**Exercise description**.
Work out the number of lines in the listing below that include "button", and answer with it alone.

[Records for this task — start]

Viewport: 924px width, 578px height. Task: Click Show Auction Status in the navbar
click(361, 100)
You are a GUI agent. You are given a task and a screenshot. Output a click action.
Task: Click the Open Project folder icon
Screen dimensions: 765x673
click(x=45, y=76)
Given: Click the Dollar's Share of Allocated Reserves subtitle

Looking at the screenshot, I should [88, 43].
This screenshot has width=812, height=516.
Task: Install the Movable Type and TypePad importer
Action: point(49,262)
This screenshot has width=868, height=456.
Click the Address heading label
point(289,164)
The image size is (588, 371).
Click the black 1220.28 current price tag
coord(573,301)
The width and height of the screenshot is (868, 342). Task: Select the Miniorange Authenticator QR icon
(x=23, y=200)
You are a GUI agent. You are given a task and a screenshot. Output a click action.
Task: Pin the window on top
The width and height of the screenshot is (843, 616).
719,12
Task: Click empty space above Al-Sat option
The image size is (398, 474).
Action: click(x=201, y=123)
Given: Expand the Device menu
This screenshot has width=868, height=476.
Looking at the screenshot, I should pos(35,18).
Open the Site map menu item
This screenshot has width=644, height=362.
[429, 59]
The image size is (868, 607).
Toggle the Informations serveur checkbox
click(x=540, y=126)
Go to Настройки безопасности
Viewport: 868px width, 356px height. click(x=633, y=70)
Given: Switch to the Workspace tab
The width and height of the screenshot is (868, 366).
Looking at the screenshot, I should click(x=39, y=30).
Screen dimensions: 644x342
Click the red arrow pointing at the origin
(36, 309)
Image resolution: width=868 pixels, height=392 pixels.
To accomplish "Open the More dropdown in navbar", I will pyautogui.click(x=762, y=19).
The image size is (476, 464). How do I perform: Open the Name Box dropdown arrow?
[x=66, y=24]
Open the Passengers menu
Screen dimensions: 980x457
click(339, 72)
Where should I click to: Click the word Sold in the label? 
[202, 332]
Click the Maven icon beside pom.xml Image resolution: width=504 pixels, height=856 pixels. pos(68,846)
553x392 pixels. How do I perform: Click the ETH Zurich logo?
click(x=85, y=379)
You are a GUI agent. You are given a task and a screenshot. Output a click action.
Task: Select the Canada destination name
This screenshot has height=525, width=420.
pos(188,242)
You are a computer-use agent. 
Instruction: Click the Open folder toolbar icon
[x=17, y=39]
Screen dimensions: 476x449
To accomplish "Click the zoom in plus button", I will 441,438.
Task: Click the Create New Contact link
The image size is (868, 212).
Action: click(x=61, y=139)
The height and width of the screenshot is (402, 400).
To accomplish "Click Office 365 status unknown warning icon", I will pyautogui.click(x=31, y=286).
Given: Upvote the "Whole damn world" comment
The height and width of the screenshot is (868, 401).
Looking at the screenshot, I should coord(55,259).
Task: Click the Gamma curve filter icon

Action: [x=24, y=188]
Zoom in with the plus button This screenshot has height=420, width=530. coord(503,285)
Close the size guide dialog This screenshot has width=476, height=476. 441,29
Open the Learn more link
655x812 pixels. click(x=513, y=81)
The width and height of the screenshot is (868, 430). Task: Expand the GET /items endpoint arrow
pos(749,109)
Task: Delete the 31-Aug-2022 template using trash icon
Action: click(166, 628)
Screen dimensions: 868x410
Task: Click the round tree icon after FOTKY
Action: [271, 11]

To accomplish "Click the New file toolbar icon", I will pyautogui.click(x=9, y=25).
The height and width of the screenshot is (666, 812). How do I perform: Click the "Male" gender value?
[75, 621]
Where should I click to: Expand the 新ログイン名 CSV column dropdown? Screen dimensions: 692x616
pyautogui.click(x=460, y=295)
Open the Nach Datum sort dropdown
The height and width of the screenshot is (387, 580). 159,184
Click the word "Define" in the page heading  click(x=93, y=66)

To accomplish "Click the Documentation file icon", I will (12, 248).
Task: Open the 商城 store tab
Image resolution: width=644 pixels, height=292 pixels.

[Records for this task — finish]

**Answer section**.
2